§ **Work to complete**: What is the number of lines below that hold "near"? Answer with that number only.

+ + + +

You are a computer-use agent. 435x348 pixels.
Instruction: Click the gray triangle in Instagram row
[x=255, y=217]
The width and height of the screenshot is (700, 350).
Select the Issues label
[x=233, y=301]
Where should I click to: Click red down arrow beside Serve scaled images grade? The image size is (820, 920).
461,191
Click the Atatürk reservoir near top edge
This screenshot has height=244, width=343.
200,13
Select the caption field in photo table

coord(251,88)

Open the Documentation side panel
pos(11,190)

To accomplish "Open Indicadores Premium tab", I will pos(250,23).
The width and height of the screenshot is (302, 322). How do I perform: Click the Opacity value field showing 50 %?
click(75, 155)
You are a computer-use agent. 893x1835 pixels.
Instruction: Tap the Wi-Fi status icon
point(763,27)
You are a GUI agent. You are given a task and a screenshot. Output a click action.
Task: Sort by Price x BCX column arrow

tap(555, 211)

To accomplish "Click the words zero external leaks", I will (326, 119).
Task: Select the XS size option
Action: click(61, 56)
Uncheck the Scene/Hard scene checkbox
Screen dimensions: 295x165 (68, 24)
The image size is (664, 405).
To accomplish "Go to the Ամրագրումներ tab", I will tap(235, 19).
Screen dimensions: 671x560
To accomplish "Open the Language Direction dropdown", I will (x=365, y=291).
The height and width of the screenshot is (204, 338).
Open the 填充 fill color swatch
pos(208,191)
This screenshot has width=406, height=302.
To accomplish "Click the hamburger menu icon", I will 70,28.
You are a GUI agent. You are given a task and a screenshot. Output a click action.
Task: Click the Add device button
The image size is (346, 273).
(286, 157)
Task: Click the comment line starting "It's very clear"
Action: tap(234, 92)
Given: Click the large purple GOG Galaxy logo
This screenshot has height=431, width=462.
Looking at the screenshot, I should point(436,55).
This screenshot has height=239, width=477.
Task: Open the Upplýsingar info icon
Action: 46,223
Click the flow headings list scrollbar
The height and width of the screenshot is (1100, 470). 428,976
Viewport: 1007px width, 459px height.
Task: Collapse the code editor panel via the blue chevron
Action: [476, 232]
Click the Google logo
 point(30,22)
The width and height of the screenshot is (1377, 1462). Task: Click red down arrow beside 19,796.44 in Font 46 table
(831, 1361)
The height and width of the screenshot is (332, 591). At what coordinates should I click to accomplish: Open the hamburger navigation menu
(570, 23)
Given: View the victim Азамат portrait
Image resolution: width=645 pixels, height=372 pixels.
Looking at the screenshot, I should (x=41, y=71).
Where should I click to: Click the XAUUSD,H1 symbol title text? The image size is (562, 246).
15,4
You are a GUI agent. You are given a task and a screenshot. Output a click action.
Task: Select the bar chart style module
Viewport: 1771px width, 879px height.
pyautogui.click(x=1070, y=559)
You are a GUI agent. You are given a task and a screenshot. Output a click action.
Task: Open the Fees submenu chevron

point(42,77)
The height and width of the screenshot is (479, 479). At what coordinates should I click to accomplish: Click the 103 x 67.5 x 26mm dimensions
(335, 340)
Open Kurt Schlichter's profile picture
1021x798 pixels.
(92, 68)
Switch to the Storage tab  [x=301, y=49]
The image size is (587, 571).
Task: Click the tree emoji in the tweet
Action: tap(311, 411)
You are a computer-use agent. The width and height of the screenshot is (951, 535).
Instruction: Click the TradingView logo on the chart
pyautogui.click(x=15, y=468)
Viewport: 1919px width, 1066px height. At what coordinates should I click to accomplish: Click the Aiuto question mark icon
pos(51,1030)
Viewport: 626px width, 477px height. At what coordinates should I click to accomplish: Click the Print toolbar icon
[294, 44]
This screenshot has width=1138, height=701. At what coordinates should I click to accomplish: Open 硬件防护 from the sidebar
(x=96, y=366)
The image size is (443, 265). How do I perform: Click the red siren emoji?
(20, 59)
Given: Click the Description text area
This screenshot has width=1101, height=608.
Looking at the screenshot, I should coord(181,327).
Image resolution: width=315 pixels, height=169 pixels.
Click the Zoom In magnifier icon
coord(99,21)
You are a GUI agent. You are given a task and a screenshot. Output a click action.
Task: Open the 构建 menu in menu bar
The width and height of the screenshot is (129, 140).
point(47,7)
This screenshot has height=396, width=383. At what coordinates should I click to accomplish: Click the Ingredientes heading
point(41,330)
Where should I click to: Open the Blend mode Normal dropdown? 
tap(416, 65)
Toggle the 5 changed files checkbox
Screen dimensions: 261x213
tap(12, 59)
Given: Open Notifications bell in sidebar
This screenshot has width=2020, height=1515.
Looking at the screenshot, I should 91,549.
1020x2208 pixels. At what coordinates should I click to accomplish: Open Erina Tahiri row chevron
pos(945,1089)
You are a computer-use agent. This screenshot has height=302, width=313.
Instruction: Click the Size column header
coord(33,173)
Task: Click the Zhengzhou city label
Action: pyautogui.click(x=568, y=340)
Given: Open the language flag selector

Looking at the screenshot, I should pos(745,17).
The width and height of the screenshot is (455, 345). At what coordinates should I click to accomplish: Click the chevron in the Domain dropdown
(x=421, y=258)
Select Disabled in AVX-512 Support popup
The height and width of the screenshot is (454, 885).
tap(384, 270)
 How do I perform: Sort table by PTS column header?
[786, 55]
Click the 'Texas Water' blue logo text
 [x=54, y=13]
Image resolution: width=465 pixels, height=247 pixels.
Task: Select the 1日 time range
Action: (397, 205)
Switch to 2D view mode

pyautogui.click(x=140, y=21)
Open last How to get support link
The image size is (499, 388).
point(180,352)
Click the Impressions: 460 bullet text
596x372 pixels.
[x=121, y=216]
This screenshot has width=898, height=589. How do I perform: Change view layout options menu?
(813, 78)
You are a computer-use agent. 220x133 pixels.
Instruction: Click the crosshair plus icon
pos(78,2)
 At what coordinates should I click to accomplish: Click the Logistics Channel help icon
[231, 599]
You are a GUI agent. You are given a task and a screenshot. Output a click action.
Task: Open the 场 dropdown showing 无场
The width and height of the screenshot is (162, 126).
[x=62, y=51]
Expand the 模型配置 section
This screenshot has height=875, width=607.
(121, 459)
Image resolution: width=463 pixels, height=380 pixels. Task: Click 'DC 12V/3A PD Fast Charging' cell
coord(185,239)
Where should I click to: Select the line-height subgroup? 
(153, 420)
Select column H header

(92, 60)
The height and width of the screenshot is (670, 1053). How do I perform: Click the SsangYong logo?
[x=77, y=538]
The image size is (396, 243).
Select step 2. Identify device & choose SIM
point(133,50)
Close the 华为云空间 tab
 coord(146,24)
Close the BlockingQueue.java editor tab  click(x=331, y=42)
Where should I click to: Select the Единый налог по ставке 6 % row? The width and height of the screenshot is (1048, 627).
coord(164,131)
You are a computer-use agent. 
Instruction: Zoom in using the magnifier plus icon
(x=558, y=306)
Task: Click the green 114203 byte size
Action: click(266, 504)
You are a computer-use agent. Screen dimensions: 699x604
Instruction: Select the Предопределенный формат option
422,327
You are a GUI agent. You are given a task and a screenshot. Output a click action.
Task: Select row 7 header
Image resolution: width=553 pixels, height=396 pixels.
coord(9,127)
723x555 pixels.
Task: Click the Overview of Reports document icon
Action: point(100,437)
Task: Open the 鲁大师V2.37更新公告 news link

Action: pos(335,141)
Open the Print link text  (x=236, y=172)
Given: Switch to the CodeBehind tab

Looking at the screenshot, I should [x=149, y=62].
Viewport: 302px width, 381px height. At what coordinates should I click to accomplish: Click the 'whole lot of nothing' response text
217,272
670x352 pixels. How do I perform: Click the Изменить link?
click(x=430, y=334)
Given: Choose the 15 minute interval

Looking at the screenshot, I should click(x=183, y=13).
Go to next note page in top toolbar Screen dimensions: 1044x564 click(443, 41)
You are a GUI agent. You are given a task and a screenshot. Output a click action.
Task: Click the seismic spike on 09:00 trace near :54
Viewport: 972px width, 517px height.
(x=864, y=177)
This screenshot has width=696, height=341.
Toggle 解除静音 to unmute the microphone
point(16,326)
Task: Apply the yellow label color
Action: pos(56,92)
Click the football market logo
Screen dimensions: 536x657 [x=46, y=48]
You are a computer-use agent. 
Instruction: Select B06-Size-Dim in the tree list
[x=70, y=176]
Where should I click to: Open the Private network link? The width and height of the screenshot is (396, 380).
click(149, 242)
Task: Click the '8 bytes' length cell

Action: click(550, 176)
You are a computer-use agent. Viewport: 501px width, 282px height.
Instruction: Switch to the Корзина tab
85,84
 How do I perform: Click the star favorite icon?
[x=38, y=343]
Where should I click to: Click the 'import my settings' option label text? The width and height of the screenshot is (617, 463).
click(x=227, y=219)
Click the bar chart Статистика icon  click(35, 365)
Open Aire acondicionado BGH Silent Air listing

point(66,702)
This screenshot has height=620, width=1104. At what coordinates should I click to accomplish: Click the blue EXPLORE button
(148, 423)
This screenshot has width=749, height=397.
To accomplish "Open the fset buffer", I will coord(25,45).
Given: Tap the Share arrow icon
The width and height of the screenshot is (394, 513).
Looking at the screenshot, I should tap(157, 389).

+ + + +

§ **Task result**: 2